Furin is a protein processing enzyme of the family of proprotein convertases (PCs), which has a significant role in cancer etiopathogenesis. In this application, we propose to investigate the function of furin during skin tumor development, focusing on the early and late changes that take place after UV exposure of the mouse skin. PACE4, another related PC, has been shown to have a role in murine tumor cell invasiveness by activating relevant proteases. Furin is also able to enhance cell proliferation in human precancerous and cancer cells by activating growth factor and growth factor receptors, such as IGF-R1. The lack of a mouse model to study the function of furin during carcinogenesis prompted us to design a series of experiments using transgenic mice to facilitate the better understanding of this prominent PC in the etiopathogenesis of skin cancer. Our objective in this proposal is to determine the mechanisms by which furin contributes to tumor development alone or in combination with PACE4 using transgenic mice overexpressing PCs.
Two aims have been designed to this effect: First we will determine if the targeted in vivo overexpression of furin alone will enhance the development of experimental skin cancer induced by UV. We shall investigate the simultaneous in vivo overexpression of PACE4 and furin using bigenic mice in order to establish the possible cooperation of the 2 PCs in skin carcinogenesis. Substrate- specificity will be evaluated in keratinocyte cultures derived from monogenic (K5-PACE4 and K5-Furin) as well as from bigenic mice (K5-PACE4/Furin). These experiments will clarify the significance of furin's pro-proliferative effect and whether its pro-invasive effects are the same or different from PACE4's predominant pro-invasive function. In addition, this specific aim will determine whether the combination of both PCs have an enhancing effect on any or both of these biological processes. Second, we will also determine if PC inhibition blocks tumor growth and development in transgenic models. Crossing monogenic PC transgenic mice as well as double transgenics K5-Furin/PACE4 with K5-PDX and K5-PC-Propeptide transgenic mice expressing either the cDNA of a competitive PC peptide inhibitor or that of the physiological inhibitors of PCs, we will determine if inhibition of PCs alters the formation of skin tumors induced by UV carcinogenesis.
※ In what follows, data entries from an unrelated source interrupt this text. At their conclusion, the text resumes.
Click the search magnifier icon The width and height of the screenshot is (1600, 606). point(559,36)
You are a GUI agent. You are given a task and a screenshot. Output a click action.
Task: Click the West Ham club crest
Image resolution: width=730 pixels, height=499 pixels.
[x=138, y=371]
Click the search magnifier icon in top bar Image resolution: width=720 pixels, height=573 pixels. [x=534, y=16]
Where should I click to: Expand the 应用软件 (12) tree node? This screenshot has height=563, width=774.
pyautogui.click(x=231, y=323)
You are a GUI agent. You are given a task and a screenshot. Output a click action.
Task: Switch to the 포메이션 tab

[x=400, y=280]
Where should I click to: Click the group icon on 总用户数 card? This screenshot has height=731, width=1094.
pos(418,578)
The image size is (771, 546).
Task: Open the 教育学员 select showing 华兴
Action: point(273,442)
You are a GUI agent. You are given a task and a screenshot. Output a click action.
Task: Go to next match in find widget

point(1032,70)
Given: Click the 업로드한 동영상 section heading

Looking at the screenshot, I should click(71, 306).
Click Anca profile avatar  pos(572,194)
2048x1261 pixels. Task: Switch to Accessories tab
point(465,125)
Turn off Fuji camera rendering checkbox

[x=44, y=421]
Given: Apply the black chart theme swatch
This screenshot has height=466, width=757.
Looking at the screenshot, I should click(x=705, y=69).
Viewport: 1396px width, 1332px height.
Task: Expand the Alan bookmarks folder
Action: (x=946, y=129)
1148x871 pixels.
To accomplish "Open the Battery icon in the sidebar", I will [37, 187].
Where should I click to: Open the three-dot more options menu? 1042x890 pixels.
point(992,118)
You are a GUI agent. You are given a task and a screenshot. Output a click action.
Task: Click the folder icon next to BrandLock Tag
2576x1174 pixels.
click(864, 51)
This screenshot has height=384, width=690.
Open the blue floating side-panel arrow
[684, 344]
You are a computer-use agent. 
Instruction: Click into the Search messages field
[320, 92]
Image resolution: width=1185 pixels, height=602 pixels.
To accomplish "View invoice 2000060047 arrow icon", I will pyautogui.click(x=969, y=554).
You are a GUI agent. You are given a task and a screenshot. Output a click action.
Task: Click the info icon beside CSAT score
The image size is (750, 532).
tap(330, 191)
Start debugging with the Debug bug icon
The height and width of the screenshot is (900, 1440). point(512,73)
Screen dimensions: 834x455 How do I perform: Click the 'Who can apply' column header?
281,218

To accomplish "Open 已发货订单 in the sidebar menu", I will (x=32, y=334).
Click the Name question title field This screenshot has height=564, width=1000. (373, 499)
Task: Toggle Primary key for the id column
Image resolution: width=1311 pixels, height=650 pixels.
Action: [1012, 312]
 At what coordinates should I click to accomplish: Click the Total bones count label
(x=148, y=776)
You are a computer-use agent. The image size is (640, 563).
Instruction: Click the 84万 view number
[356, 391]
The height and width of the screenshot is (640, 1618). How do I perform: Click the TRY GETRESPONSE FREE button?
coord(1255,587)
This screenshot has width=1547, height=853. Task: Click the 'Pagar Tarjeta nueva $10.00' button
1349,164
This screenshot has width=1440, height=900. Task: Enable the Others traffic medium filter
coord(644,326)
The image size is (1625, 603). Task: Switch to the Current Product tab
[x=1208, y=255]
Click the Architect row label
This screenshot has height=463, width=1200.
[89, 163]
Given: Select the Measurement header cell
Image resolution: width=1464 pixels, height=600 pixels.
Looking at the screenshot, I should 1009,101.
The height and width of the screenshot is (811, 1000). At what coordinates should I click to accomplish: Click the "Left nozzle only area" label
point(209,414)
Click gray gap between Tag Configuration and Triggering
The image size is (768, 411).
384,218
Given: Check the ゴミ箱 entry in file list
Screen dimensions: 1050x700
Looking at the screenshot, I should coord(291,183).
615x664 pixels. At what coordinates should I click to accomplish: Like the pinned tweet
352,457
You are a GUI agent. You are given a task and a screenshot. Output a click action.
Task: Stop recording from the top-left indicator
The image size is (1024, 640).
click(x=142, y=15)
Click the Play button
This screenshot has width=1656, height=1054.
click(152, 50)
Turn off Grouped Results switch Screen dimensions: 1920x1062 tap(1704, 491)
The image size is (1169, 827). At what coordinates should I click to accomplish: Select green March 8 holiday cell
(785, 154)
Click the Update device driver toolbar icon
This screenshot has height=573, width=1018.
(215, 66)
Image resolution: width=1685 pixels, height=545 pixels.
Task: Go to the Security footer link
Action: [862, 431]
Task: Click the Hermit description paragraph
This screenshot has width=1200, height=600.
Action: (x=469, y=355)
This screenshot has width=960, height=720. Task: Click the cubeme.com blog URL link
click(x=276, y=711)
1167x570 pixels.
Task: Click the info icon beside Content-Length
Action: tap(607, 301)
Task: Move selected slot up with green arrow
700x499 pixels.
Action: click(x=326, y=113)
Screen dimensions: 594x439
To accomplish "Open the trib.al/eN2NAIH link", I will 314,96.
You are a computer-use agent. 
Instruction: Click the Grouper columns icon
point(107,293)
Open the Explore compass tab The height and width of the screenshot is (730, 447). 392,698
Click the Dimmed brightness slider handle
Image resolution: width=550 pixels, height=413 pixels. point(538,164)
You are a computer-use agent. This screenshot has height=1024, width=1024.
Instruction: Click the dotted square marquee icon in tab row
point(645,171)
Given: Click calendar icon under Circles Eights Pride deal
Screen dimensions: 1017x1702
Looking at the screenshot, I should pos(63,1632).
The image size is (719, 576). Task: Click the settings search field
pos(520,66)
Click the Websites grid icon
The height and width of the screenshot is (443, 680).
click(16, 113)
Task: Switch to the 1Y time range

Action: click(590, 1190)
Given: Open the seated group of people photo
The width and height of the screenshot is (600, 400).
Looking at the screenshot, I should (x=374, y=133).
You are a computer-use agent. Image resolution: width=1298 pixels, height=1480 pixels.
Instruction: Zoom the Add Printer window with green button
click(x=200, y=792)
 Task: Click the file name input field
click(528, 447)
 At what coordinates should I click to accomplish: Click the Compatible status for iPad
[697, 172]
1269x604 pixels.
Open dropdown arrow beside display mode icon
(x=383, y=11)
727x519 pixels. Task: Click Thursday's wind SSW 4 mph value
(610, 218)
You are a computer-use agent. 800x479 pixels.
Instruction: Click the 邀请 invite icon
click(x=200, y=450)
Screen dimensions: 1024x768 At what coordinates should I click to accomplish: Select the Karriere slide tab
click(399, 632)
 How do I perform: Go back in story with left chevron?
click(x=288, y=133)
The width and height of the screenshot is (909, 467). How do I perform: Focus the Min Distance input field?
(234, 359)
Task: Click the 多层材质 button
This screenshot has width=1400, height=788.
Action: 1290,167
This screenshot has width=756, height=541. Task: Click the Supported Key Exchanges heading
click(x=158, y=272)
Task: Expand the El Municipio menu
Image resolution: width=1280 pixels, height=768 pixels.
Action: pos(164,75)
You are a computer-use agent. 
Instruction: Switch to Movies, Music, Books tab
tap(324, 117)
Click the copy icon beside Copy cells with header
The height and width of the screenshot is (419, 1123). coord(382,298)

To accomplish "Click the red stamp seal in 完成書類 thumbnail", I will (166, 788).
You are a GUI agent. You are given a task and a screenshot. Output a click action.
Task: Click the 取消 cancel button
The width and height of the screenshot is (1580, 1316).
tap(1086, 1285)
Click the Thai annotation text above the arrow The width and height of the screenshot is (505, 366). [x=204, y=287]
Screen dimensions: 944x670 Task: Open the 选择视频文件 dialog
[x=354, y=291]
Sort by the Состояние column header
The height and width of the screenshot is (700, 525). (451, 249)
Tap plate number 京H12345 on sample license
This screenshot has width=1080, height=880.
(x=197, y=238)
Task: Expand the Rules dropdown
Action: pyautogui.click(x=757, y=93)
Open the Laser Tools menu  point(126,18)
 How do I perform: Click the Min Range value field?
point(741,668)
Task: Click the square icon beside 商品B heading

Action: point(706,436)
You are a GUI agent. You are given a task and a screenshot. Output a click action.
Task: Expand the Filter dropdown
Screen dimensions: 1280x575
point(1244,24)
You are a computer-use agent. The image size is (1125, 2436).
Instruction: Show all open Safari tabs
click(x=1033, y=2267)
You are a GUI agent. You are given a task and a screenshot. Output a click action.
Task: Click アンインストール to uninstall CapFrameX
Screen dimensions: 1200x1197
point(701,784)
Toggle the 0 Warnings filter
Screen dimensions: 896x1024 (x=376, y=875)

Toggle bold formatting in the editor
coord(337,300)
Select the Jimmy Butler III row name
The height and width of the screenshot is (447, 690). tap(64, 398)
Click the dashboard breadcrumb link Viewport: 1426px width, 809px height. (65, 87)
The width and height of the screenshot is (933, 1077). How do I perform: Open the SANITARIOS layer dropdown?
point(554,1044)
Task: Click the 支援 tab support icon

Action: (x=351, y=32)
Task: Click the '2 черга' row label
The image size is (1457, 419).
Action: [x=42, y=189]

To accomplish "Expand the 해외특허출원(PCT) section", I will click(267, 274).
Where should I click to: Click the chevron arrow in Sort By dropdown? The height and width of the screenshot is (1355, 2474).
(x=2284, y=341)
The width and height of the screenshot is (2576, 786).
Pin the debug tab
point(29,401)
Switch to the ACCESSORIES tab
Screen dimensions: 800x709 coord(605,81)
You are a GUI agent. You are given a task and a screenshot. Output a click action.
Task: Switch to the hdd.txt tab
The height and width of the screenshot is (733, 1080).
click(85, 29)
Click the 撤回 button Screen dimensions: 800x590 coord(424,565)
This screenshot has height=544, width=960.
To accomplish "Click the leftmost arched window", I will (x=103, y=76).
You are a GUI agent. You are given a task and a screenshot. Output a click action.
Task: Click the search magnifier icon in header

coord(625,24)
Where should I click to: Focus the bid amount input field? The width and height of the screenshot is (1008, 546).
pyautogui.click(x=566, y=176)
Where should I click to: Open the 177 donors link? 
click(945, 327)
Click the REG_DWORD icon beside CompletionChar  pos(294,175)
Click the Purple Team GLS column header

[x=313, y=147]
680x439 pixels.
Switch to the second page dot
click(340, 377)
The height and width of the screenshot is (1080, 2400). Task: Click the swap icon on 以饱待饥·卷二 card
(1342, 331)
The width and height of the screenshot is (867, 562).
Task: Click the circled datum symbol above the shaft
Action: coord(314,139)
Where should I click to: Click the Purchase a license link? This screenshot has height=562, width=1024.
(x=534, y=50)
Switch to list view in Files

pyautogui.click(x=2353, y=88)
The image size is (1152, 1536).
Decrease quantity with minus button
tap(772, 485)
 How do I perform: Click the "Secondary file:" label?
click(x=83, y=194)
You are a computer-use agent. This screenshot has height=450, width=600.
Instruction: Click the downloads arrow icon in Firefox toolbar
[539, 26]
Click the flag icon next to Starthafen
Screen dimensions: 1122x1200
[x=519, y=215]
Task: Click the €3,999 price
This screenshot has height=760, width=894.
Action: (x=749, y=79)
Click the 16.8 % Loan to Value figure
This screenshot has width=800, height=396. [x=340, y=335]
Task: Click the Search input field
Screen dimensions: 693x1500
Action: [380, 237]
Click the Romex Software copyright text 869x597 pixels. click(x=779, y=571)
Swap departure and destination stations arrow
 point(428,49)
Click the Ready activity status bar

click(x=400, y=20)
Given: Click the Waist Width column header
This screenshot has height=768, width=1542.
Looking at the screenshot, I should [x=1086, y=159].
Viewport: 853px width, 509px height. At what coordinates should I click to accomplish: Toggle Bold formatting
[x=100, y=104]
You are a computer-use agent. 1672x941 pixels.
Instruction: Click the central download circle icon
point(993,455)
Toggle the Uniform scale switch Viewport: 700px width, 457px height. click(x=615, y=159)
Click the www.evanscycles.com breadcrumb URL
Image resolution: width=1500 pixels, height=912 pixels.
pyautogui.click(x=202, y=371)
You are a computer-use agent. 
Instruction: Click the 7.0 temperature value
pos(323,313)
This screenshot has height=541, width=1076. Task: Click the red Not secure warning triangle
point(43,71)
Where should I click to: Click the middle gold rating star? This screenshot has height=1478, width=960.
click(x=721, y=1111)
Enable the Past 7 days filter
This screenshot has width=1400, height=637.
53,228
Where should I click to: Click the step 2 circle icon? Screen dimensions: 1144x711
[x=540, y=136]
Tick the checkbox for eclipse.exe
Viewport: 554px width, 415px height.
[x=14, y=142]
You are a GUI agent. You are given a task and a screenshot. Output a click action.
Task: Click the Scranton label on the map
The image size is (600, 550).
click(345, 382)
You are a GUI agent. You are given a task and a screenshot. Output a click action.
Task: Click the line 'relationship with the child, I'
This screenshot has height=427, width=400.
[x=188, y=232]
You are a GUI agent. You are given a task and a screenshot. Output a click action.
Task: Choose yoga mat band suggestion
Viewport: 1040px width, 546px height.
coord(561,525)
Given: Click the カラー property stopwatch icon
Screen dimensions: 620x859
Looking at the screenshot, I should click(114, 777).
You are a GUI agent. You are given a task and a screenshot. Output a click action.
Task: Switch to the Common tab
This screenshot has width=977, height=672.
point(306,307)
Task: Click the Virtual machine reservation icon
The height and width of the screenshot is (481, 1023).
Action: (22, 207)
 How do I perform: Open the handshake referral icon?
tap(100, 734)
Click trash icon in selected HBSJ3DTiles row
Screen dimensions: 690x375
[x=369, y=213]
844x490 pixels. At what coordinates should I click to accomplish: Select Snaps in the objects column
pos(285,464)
This application will use modern experimental animal models to dissect the function of proprotein convertases, enzymes that activate relevant cancer-associated biomolecules, during the early formation and growth of squamous cell carcinomas, one of the most common cancers of the human skin. The proposed studies will lead to the identification of mechanisms involved in the origination of cancer that could be of great practical value in its early diagnosis and treatment.